Arte generativa: la creatività che sfrutta sistemi non umani | Vademecum delle arti digitali

Nel 1793, Mozart realizzò il Musikalisches Würfelspiel (“gioco musicale con i dadi”), un semplice gioco che associava i numeri casuali ottenuti dal lancio di una coppia di dadi a dei minuetti prestabiliti e scritti su una tabella. Questo probabilmente è uno tra i primissimi esempi di arte generativa della storia.

L’Arte generativa, ovvero “arte che genera arte”, è una pratica che dà vita a vere e proprie opere creative sfruttando sistemi non umani: informatici, robotici, meccanici o chimici.
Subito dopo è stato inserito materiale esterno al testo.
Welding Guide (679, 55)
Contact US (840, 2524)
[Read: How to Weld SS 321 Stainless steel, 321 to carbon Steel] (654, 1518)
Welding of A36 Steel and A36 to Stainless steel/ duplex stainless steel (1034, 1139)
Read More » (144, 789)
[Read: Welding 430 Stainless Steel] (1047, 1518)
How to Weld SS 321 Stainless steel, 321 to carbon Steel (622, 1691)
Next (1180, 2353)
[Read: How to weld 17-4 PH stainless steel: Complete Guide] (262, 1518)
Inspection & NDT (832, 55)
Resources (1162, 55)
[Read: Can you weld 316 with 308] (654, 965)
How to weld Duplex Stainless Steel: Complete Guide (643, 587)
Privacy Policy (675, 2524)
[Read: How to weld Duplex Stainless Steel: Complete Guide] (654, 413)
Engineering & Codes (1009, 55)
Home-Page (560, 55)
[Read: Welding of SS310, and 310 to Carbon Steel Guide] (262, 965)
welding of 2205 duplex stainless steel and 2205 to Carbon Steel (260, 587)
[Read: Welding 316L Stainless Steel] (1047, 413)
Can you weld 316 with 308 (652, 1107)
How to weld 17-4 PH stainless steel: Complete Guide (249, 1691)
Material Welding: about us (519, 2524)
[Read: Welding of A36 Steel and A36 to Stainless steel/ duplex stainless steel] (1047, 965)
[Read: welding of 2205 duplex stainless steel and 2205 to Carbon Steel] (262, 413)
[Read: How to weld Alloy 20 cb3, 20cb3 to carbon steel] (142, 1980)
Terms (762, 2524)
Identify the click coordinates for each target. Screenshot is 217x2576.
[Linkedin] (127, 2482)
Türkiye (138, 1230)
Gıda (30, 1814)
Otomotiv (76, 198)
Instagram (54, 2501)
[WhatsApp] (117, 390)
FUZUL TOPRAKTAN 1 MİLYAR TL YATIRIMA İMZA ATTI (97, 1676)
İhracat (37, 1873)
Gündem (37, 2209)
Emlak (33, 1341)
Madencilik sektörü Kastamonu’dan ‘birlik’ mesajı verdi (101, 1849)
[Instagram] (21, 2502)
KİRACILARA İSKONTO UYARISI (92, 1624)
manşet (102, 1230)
In questa forma d’arte, in genere, l’intervento dell’artista si limita alla sola predisposizione di un motivo di base chiamato pattern (la tabella di Mozart); talvolta però non c’è neanche quello e tutto il procedimento casuale-creativo viene affidato al sistema non umano (ad esempio ad un algoritmo).

Nell’arte generativa, sperimentata in modo discontinuo a partire dagli anni ’80 sia nelle arti visive che in campo musicale e letterario, l’intenzionalità dell’autore viene sminuita al punto da essere in alcuni casi completamente negata. Involontarietà e casualità sono infatti le parole chiave alla base di qualsiasi opera di questo tipo.

In campo digitale forme di arte generativa sono sempre state inseguite con risultati altalenanti. Non fa eccezione la crypto art che sfrutta algoritmi generativi per dare vita a serie di personaggi, ad esempio i CryptoPunk, che si diversificano tra loro anche per una sola caratteristica.

Più interessanti invece appaiono tutte quelle sperimentazioni di arte generativa che sfruttano l’intelligenza artificiale per creare installazioni visual/sound frutto della collaborazione tra artisti, musicisti, programmatori e tecnici del suono.